Hafiz Jamal was a religious and spiritual person. He used to mediate in the jungle in bani Hafiz. Hafiz Jamal had two son's Hafiz Muhammad Ghous and Hafiz Muhammad Jee. Hafiz Muhammad Ghous the elder one shifted to Ban Khawra a small village in Lamnian on the other side of the river Jehlum. Hafiz Muhammad Jee stayed at Bani Hafiz. The family of Hafiz Muhmmad Jee propagated in Bani Hafiz. Hafiz Muhammad Jee's three sons Hafiz Abdul Qudus known as Molvi Bajee, Hafiz Muhammad Yunus and Hafiz Abdul Latif stayed and prosperous in Bani Hafiz. Hafiz Muhammad Shafi son of Hafiz Muhammad Qudous(Molvi baji) is a famous saint of Muzaffarabad region and many people come to him to seek spiritual guidance. Sahibzada Irfan Danish was son of Hafiz Mian Muhammad Yunus. Irfan Danish remained member of constituent assembly from 1990 to 1991. Ishaq Zaffar was son of Hafiz Abdul Latif.Anwar Kasur daughter of Hafiz Muhammad Yunus remained principal of degree college for girls Hattian bala. The institute is named after her.

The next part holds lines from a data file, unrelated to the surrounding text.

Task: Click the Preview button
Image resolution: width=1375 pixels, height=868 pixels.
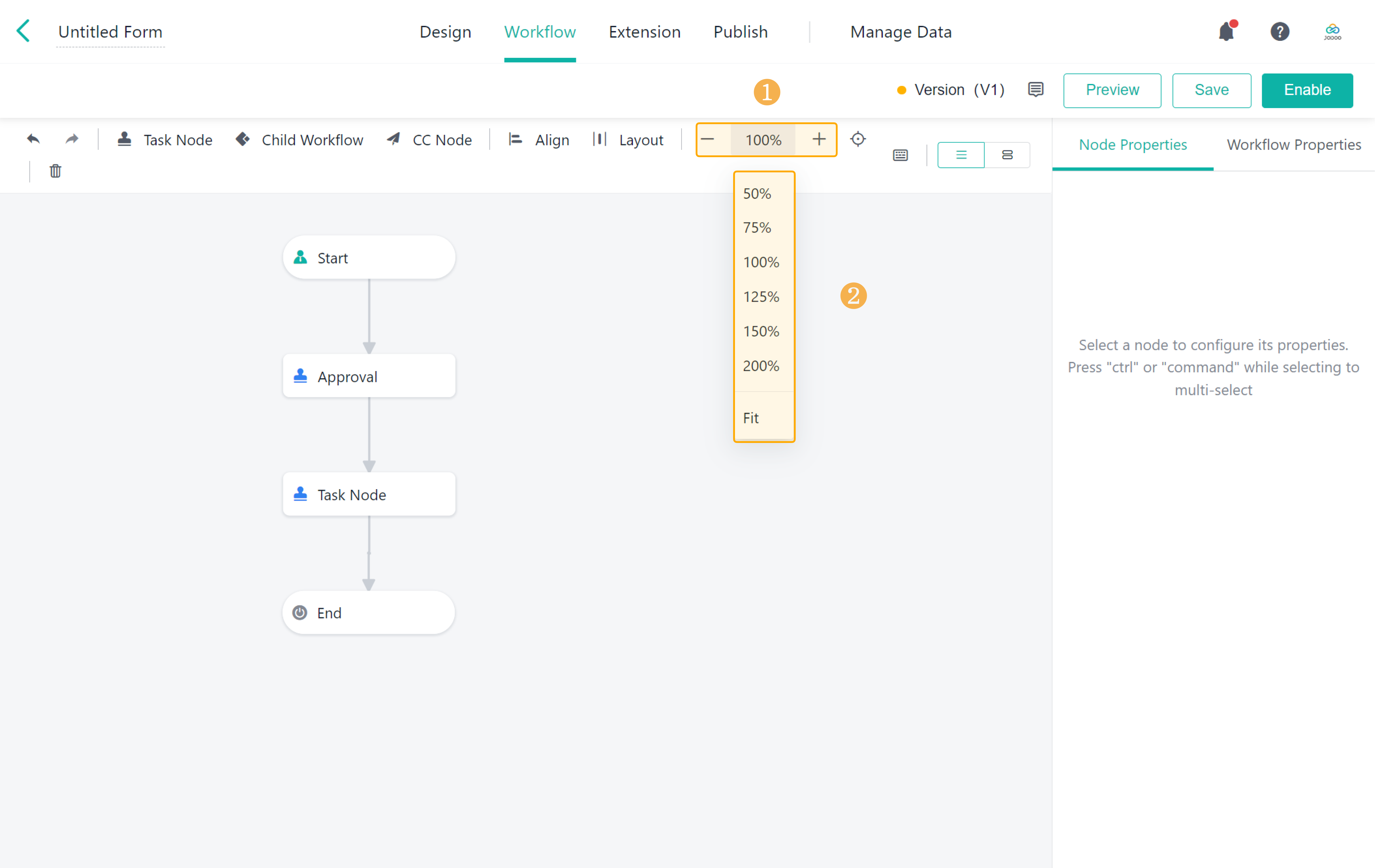Action: pyautogui.click(x=1112, y=90)
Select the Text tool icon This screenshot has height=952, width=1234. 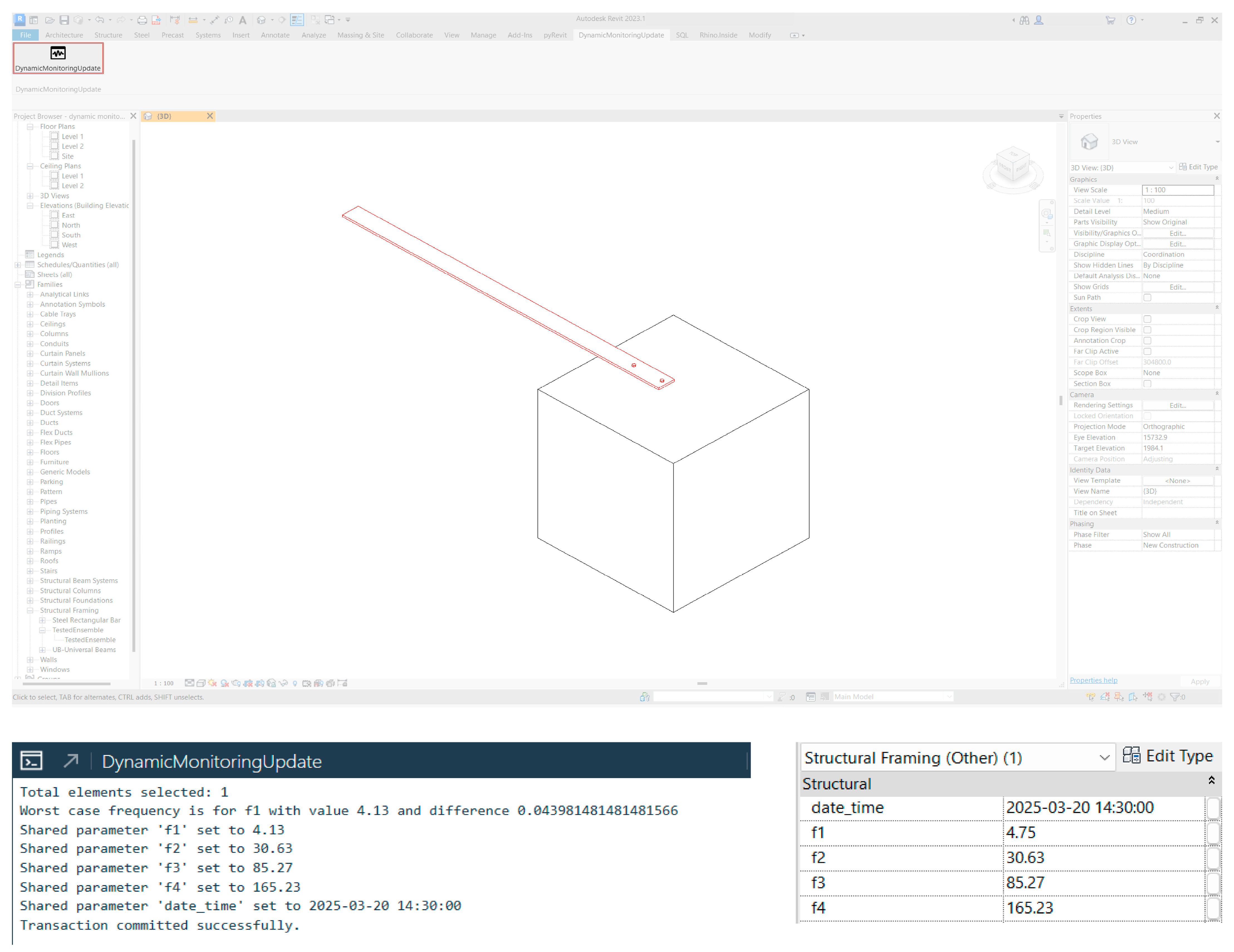pos(242,20)
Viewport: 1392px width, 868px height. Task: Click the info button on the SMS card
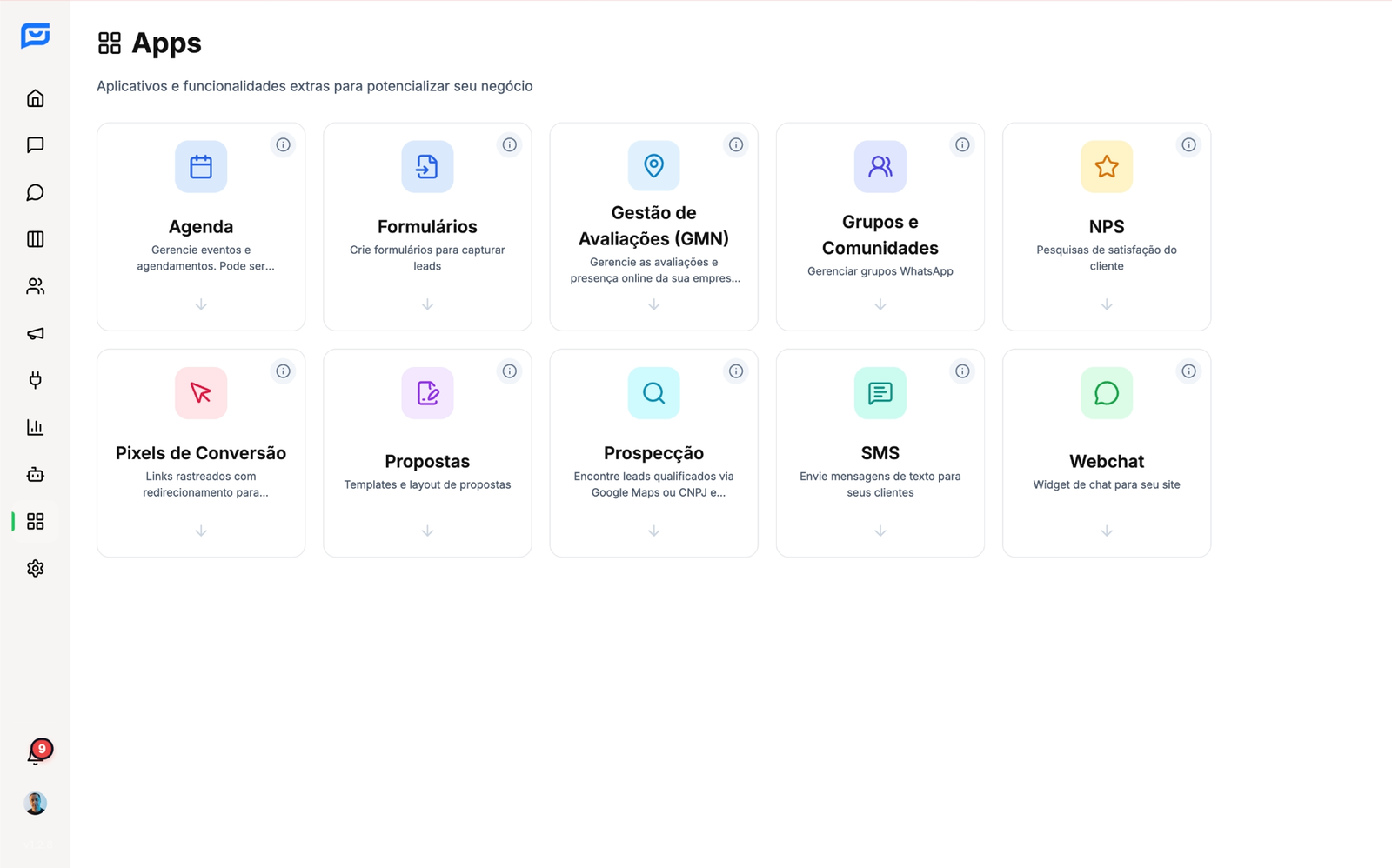[x=962, y=371]
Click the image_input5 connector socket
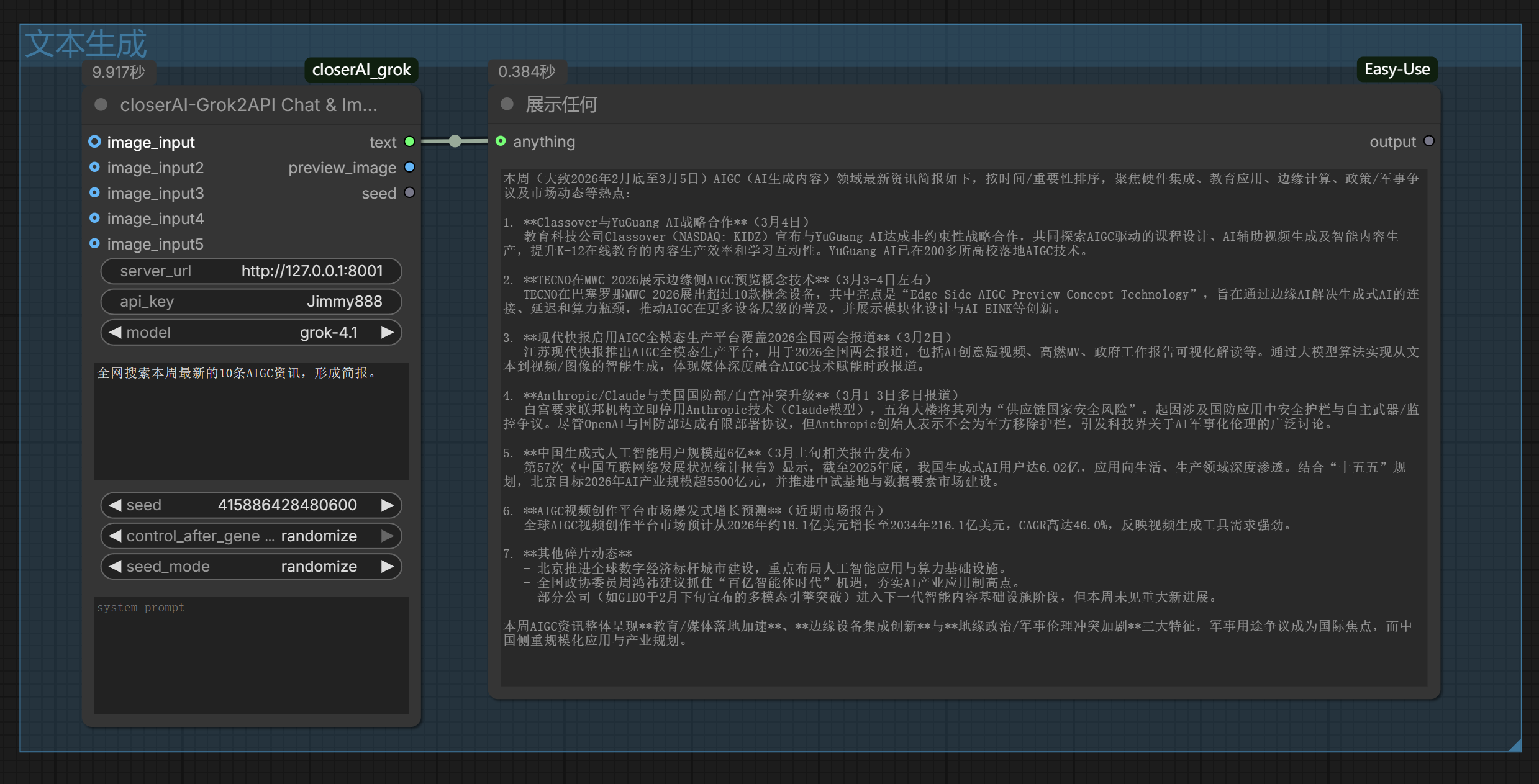This screenshot has height=784, width=1539. click(x=94, y=243)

Bani Hafiz is a very scenic place with natural springs and trees. The Family of bani hafiz is renowned spiritual people of Azad Kashmir. There are doctors, engineers, managers, teachers, government servants and lawyers in the family of Bani Hafiz other than politicians. Many people are settled in foreign countries from Bani Hafiz. The female literacy rate in Bani Hafiz is above 90%.
Urs (religious festival) of Hafiz Jamal and his son's are carried out around the year in Bani Hafiz. People from distant areas come to celebrate Urs of these personalities.